Output all entries verbatim, dropping pictures.
(RECORDS FOR THIS TASK Opens)
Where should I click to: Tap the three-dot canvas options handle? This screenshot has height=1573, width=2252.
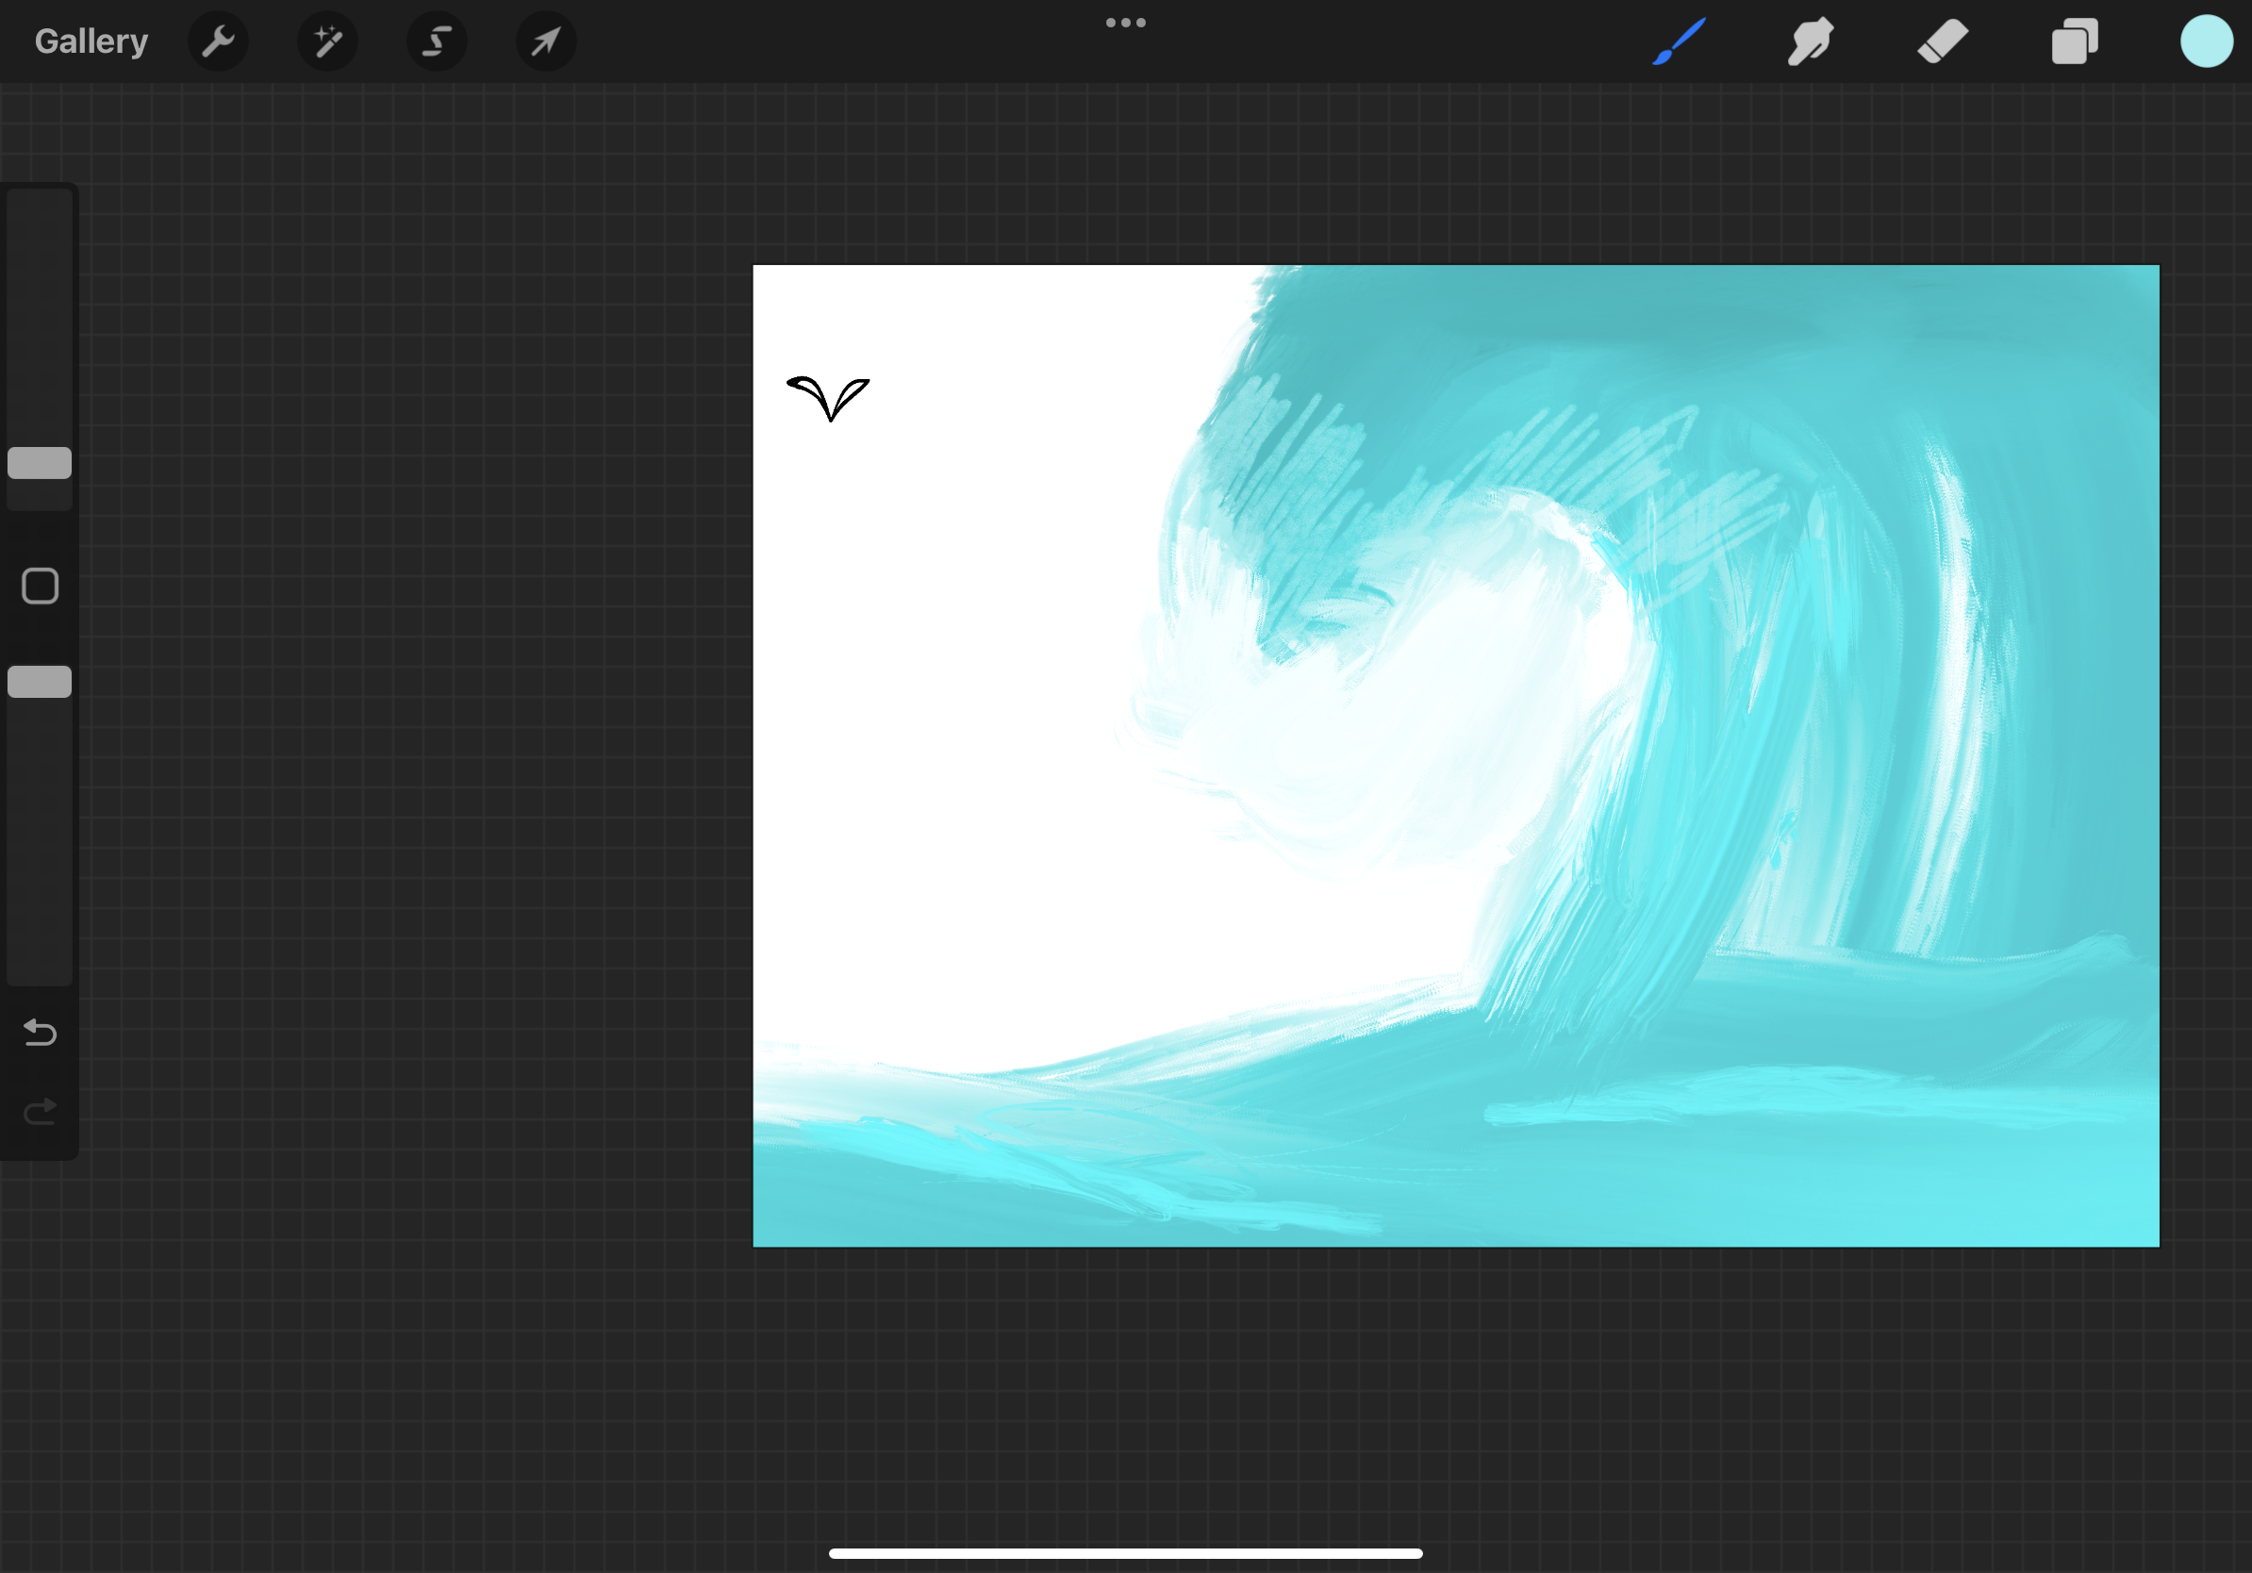1125,22
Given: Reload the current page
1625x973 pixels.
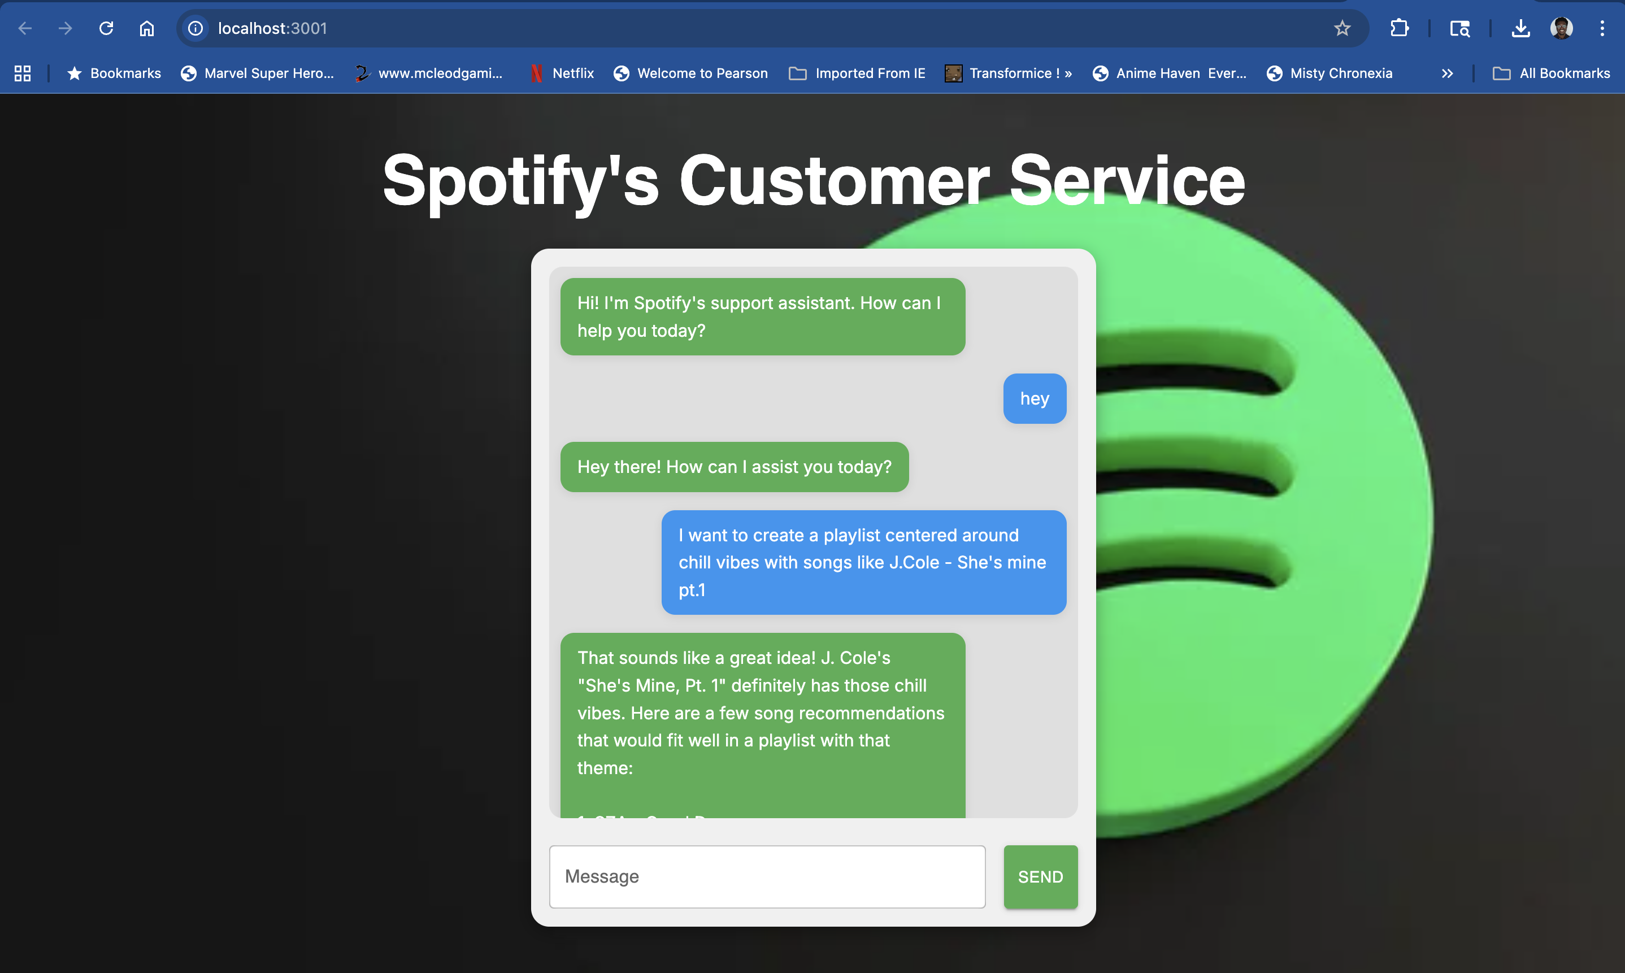Looking at the screenshot, I should [x=106, y=28].
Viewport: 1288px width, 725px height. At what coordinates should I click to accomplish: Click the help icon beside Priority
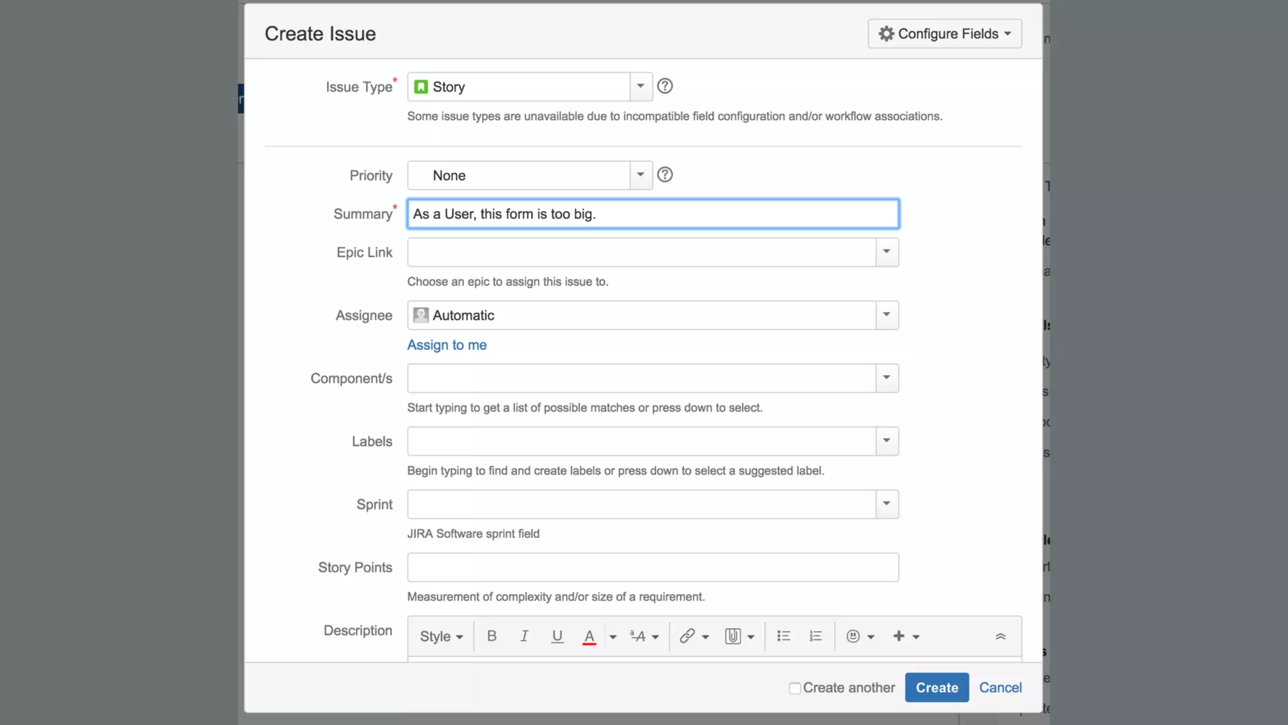[665, 175]
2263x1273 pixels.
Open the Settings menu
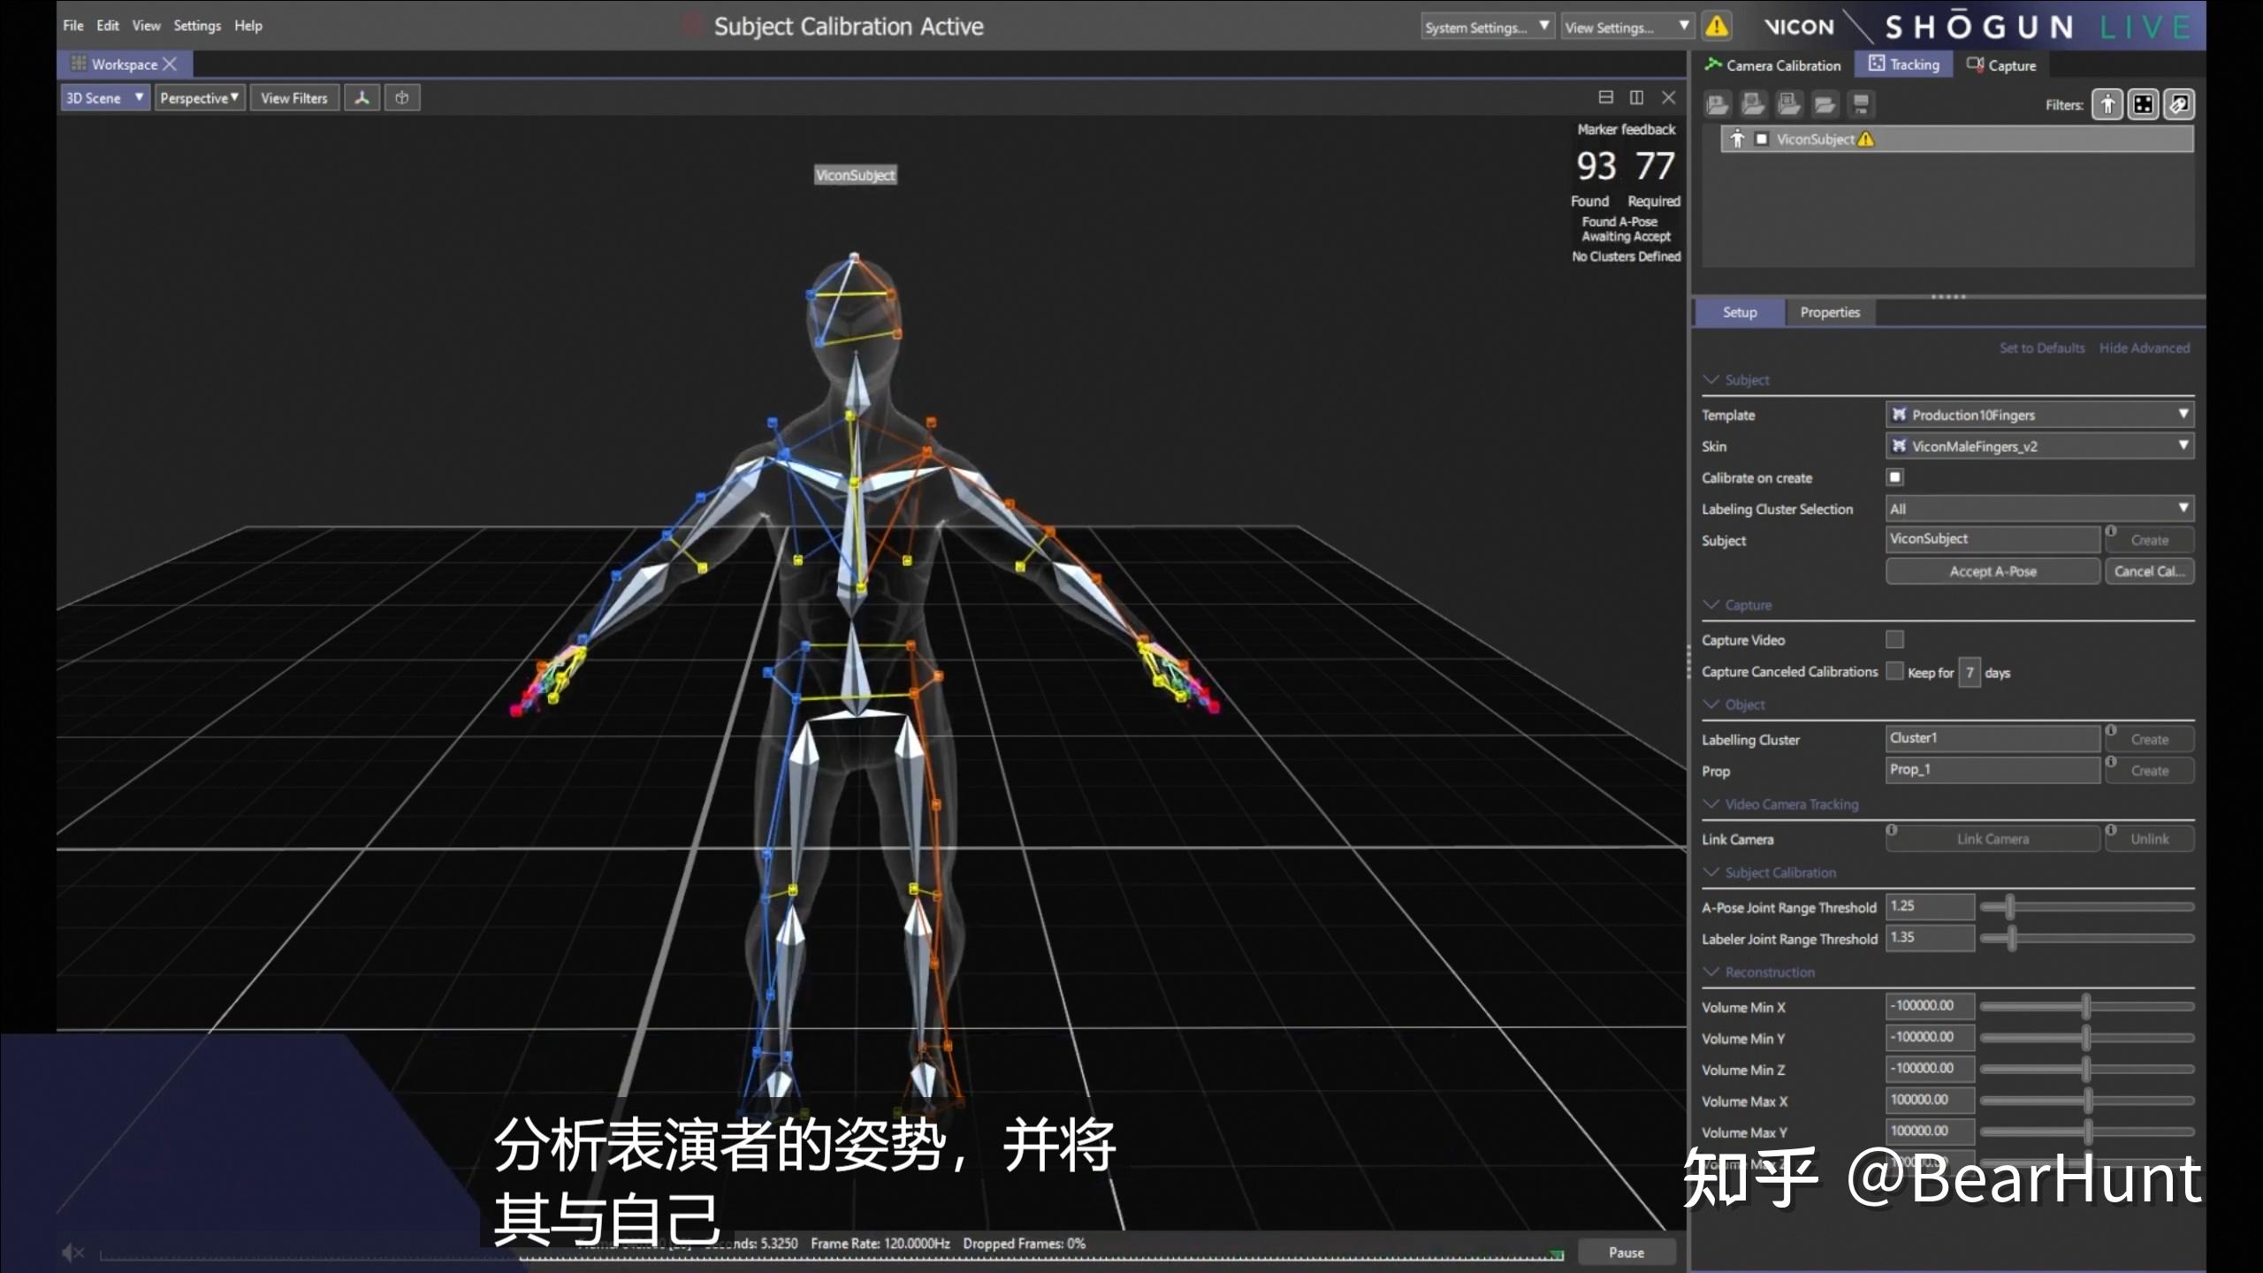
(RECORDS FOR THIS TASK Closes)
# [TASK ANSWER]
Where should I click to: Tap the three-dot canvas options handle? This screenshot has height=1573, width=2252.
1125,22
Given: Reload the current page
1625x973 pixels.
Looking at the screenshot, I should [x=106, y=28].
Viewport: 1288px width, 725px height. At what coordinates should I click to accomplish: Click the help icon beside Priority
[665, 175]
2263x1273 pixels.
Open the Settings menu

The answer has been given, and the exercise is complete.